Mme Loiseau, à moitié séduite par mon raisonnement. –Ouais, faudra tenir deux mois, quoi.

Moi. –Pour le reste… Hind se calmera peut-être un peu, une fois séparée de sa Dilan chérie. Mohand ne comprend rien à rien mais il n’est pas méchant, et à mon avis il va suivre l’exemple de son grand copain Abdallah. Donc, en fin de compte, on a une classe médiocre et bavarde, c’est clairement pas le rêve de Jules Ferry, mais ça reste du domaine du faisable. Faudrait juste réussir à se débarrasser du nouveau venu, le Nordine, là. (A la cantonade) Qui veut mon Nordine ? Je lui paie le café jusqu’au premier janvier 2009 !

Quelqu’un. –Et le Lexomil, tu le paies aussi ?

M. Sanchez, prof d’histoire-géo. –Puis-je t’interrompre un instant, monsieur le coordinateur des enseignants d’histoire-géo ?

Moi. –Tu puis-je, cher collègue, car j’ai su rester simple malgré le prestige de mes fonctions.

M. Sanchez. –Tu as des nouvelles du remplaçant ?

Moi. –Alors en fait, c’est compliqué. Le rectorat s’est gouré et a affecté deux profs sur le même poste. Au moment où je te parle, on ne sait pas lequel des deux travaillera ici. Ce qui est rigolo, c’est que ces personnes sont toutes les deux de l’académie de Bordeaux. Et très consciencieusement, elles sont toutes les deux venues jusqu’à Staincy pour visiter l’établissement, rencontrer le principal, etc. Eh bien, pour l’une des deux, cette visite n’aura qu’un intérêt purement touristique, puisqu’à la rentrée elle bossera ailleurs. Evidemment, l’aller-retour Bordeaux-Paris en TGV est pour leur pomme.

M. Sanchez. –C’est des néo-titulaires ?

Moi. –Ben évidemment, l’autre, on va tout de même pas nommer des profs chevronnés en Seine-Saint-Denis. -Et toi, tu as des nouvelles du remplacement de Mme Léostic [la principale-adjointe] ?

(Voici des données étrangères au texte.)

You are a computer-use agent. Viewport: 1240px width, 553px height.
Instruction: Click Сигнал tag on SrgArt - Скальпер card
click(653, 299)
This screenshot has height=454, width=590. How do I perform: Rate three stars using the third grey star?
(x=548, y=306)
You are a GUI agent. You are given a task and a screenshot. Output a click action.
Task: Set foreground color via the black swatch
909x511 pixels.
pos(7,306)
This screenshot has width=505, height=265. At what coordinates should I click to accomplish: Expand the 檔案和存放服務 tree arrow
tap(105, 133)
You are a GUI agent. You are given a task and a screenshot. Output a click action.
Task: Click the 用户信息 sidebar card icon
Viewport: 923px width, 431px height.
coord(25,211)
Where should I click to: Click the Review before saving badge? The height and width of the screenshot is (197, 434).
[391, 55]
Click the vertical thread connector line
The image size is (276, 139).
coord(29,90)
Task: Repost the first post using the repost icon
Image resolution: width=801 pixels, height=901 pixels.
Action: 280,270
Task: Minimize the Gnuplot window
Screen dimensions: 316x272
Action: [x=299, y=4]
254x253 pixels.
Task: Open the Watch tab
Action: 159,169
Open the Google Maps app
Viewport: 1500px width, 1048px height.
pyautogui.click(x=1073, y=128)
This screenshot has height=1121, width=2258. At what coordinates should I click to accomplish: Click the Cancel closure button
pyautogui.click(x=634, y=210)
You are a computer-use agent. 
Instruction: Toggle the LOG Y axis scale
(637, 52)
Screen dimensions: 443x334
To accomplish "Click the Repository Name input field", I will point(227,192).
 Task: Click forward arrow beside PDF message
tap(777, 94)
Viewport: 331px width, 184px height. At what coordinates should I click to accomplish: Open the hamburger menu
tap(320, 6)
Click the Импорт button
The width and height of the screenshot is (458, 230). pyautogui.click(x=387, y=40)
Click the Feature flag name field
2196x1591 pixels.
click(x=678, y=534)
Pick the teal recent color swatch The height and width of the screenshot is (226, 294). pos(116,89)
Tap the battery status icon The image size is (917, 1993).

M. Sanchez. –Ah mais en disant cela tu te places dans une hypothèse optimiste, qui est qu’elle sera remplacée. Ce n’est pas sûr. M. Navarre peut très bien piloter seul l’établissement pendant quelques mois à partir de septembre. Ne fais pas cette tête-là, je ne fais que te répéter ce que j’ai entendu. Bon, l’hypothèse la plus probable est que Mme Léostic sera bel et bien remplacée. Mais par un stagiaire. Or ce stagiaire devra participer à 40 journées de formation dans l’année. Autant dire qu’en plus d’être novice, il ne sera pas souvent là.

Moi. –Total bonheur. -Ooooh, monsieur Puzzou, quel plaisir de vous voir dans notre modeste salle des profs ! Je peux vous dire un mot ?

M. René Puzzou, intendant. –Euh ouais mais vite, y faut que j’aille voir combien y nous manque de chaise dans les salles de classe, hin hin.

Moi. –Voilà, je me suis concerté avec mes collègues profs d’histoire-géo ainsi qu’avec les documentalistes, et nous avons constaté qu’il n’y a plus assez de manuels pour les effectifs prévus en cinquième et en quatrième l’an prochain.

M. Puzzou. –Alors là, je vous arrête tout de suite, hin hin. Non seulement la dotation qu’on a reçue cette année pour l’achat de nouveaux manuels est minable. Mais en plus l’histoire-géo ne fait pas partie des matières prioritaires, hin hin.

Moi. –M. Puzzou, je vais me permettre d’insister. Il ne nous reste pas assez de livres. Ceux qu’on a sont en très mauvais état ; dans certains exemplaires, il manque jusqu’à trente pages. Le changement de programme n’aura pas lieu avant 2010 pour les cinquième et 2011 pour les quatrième. C’est totalement impossible de tenir jusque là. Ou alors, on fera des milliers de photocopies et vous allez nous engueuler parce qu’on fait exploser la facture de papier et qu’il faut remplacer le toner tous les dix jours.

M. Puzzou. –Qu’est-ce vous voulez je vous dise, les caisses sont vides, hin hin.

Moi. –Mais c’est pas possible de bosser dans des conditions pareilles. J’en ai marre. Je démissionne.

M. Pereira. –Et voilà. Un fonctionnaire en moins.